→ What to work on
Extract from the material every line that contains the string "dimensions", copying each one in full.

→ Data in this exercise

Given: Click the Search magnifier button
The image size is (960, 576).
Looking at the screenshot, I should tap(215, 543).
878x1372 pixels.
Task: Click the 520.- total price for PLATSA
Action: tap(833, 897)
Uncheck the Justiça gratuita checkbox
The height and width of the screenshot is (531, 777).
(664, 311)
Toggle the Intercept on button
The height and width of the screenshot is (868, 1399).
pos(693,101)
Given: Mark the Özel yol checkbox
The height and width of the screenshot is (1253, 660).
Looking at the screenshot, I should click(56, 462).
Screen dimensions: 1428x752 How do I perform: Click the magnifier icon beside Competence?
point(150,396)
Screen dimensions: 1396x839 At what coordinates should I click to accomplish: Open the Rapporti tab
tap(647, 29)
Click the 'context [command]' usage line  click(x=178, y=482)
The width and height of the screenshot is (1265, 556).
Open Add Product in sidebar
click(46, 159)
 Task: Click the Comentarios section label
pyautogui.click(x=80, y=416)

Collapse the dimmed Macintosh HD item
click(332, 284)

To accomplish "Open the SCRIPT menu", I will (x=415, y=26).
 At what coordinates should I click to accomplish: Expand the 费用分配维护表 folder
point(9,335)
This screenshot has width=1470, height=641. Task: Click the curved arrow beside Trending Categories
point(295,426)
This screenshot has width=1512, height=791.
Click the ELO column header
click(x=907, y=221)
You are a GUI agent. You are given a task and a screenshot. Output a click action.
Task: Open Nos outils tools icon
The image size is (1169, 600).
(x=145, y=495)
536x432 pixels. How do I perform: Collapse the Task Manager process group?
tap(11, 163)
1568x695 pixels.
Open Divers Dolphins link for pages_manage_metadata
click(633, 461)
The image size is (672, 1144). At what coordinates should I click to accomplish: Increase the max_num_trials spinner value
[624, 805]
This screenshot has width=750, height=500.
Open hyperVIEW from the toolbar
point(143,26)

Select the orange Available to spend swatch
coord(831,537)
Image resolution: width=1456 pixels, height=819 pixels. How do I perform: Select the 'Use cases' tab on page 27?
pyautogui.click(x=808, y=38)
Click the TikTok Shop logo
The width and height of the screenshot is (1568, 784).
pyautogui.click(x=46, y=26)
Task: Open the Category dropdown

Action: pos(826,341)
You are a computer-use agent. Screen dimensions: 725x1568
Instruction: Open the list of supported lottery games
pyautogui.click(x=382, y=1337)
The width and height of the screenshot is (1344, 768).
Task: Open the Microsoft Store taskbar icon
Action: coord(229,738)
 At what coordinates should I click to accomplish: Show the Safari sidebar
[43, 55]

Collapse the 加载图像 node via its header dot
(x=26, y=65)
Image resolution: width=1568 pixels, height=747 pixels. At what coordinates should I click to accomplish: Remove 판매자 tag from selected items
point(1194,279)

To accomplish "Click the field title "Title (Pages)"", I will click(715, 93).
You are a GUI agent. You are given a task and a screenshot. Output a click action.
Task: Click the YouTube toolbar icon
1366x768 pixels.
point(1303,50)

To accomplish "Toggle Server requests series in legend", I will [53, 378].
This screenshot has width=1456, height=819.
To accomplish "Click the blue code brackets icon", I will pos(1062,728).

→ Exercise answer
Screen dimensions: 1428x752 How do I perform: Click the magnifier icon beside Competence?
Screen dimensions: 1396x839 At what coordinates should I click to accomplish: Open the Rapporti tab
You are a computer-use agent. Screen dimensions: 725x1568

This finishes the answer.